I liked the Browns pick as well....boy did we ever need a running back.......some improvement on the offensive line will help to.


----------



## Bills41 (Apr 23, 2002)

I am very happy with the Bills draft and the trade for Drew Bledsoe. Ticket sales are brisk at One Bills Drive and optimism is at a very high level. The Bills look good on paper, now we have to see how it relates to on the field performance. The Bills have a press conference scheduled for 3:00 pm to introduce DB, etc.


----------



## John Corn (Mar 21, 2002)

That was a nice trade the Bill's did to get Drew. 

I was happy with the Cleveland Browns picks as well, on paper it looks good, but we all know how these college kids can be a bust as well.


----------



## Bills41 (Apr 23, 2002)

Sorry, I think the Bills press conference is tomorrow (Wed.)


----------



## Charles Oliva (Apr 22, 2002)

I'm a Broncos fan, and couldn't be happier than they took Ashley Lelie from UH. I've seen this guy in person and what ever get thrown his way he find a way to catch it. Portis likely means Olandis Gary is gone, and is insurance for another T.D. injury.


----------



## Bills41 (Apr 23, 2002)

John,
I take it that you are a Browns fan. I watched the Bills-Browns scrimmage at Edinboro State last year. Were you there for the scrimmage? My early info is that they are scrimmaging each other again this year at Rochester, New York. I don't think the date has been finalized yet.


----------



## Rage (Aug 19, 2001)

I like Dallas' draft a lot. A. Bryant could be 1st round like talent if he can put it together by working hard and staying out of trouble. He could be a steal in the 3rd round. 

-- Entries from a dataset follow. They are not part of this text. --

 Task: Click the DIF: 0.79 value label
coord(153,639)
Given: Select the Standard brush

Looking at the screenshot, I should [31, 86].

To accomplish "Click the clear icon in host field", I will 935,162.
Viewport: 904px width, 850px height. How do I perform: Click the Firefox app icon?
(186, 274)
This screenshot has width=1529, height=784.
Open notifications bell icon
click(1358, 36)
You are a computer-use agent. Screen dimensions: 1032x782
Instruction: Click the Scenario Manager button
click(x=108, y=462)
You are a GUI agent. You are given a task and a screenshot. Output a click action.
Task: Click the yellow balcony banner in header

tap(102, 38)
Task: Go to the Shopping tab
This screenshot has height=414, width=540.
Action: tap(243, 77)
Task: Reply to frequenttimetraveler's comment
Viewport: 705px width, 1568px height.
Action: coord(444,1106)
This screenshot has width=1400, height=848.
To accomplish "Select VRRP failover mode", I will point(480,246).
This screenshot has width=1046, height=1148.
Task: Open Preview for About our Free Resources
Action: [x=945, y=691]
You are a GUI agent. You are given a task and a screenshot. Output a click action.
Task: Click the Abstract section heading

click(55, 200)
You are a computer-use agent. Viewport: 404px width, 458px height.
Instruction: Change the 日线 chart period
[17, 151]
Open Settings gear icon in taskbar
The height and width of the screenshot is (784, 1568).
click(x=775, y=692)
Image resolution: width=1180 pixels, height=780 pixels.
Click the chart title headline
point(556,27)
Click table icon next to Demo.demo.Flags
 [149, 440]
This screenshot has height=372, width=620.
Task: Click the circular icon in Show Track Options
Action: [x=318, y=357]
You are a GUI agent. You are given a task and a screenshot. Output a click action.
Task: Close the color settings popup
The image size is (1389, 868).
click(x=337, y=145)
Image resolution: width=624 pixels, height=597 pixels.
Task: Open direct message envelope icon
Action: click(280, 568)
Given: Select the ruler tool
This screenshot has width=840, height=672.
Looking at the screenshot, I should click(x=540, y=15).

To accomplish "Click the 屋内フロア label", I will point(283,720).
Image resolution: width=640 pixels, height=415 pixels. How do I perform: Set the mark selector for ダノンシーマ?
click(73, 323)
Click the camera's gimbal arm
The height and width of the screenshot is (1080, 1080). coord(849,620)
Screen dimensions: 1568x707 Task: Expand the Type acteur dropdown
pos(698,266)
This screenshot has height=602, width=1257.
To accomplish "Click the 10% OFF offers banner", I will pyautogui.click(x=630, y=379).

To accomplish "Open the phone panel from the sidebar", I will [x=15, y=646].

I'm not fond with the Steeler's draft. That QB that they drafted for receiver is a big risk IMO.


----------



## John Corn (Mar 21, 2002)

Dallas probably had the best draft of all the teams.


----------



## BearsFan (Apr 22, 2002)

I'm glad my Chicago Bears drafted the big OT. Brockermeyer was brutal sometimes and an All-Pro other times....so in consistent.

I'm just thrilled we didn't take another *loser* quarterback in the 1st round like we did with Cade McClown a few years ago.

I think Alex Brown, DE from FL was a S-T-E-A-L. I give us a B+.

--BearsFan


----------